### Exercise
Add 87 to each number in the click coordinates of the rows from the line with "Screenshot is 729x999." up to and including the line with "Previous [Previous Post] (86, 723)". Then write all of those lines out again, requests included.

---------- Task material ----------

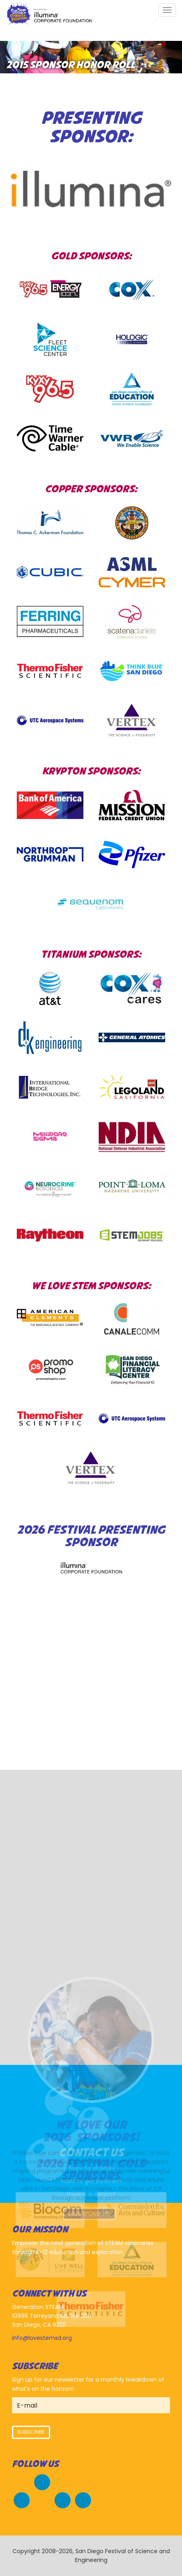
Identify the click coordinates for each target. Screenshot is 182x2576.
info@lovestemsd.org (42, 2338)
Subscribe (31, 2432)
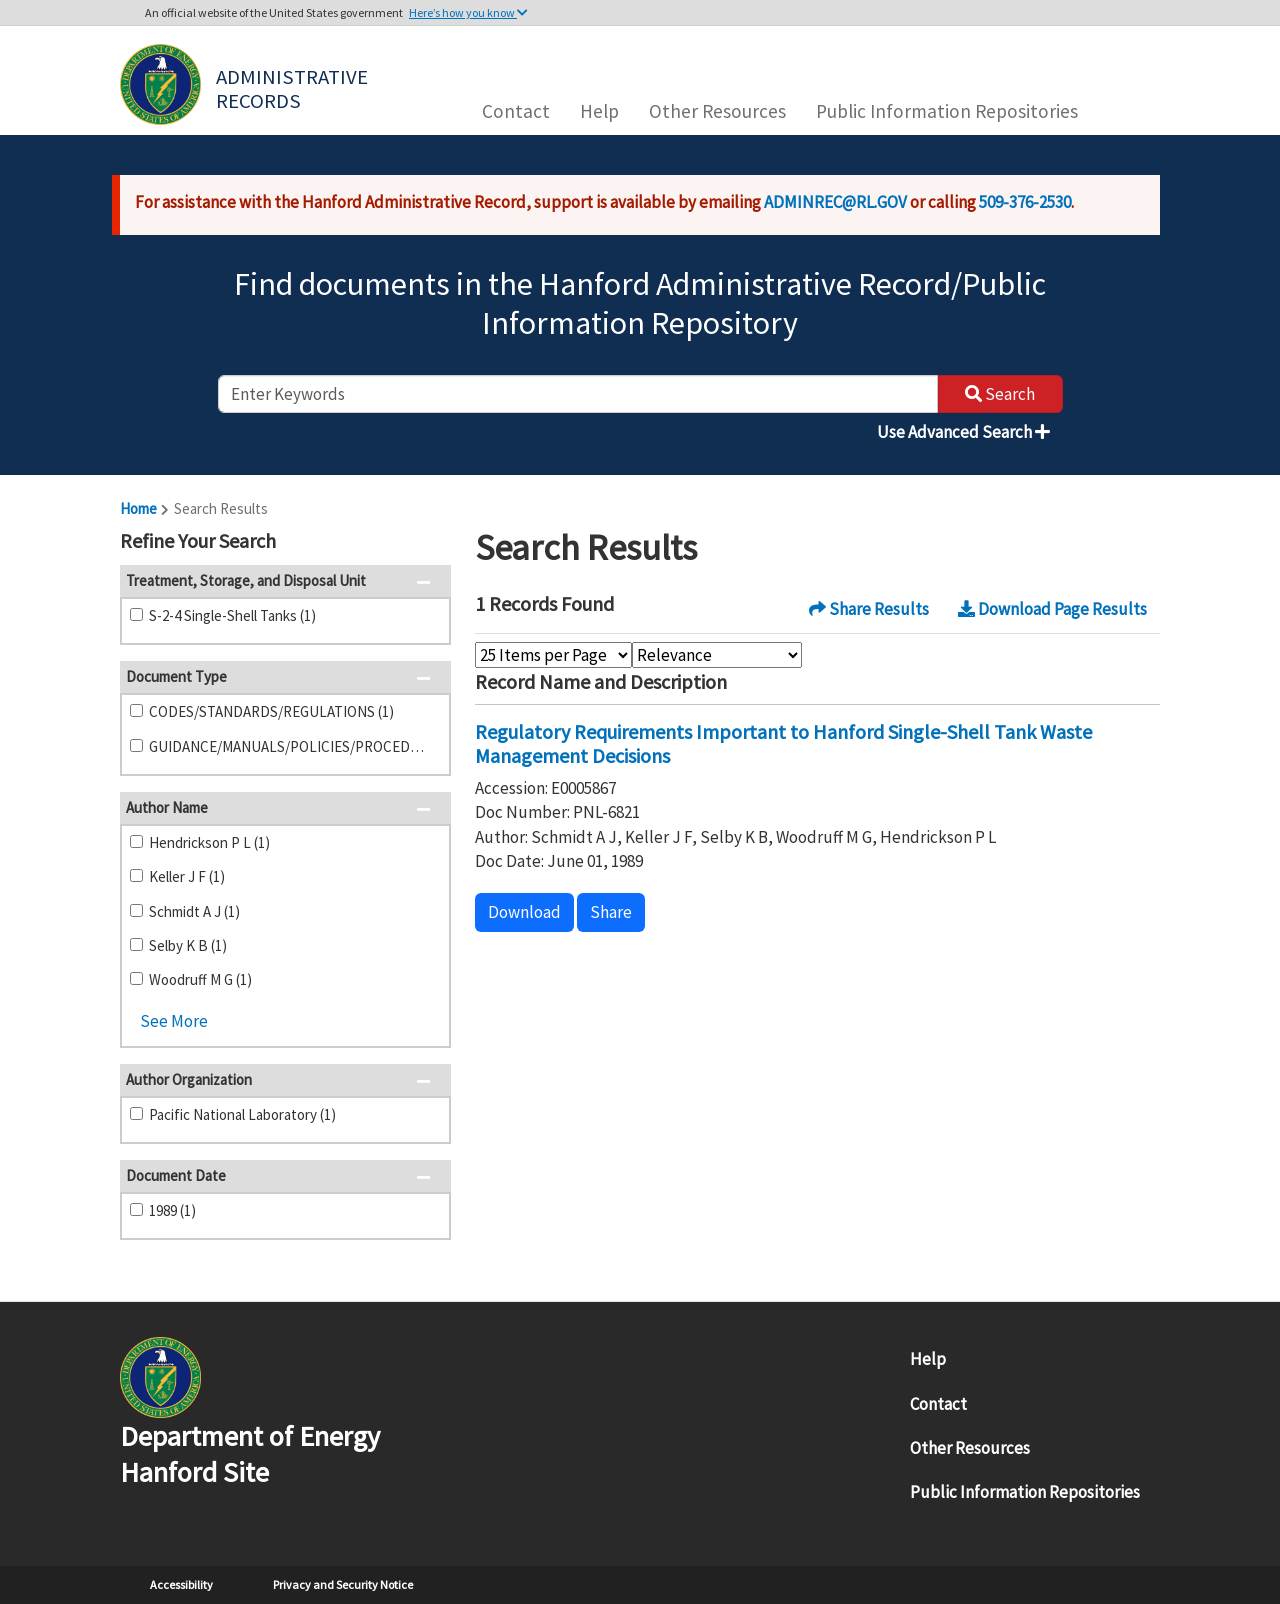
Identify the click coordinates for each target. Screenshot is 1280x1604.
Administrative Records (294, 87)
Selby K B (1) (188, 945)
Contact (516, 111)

----------
---------- Task material ----------

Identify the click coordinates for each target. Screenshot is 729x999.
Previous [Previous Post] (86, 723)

----------

### Written answer
Identify the click coordinates for each target. Screenshot is 729x999.
Previous [Previous Post] (173, 810)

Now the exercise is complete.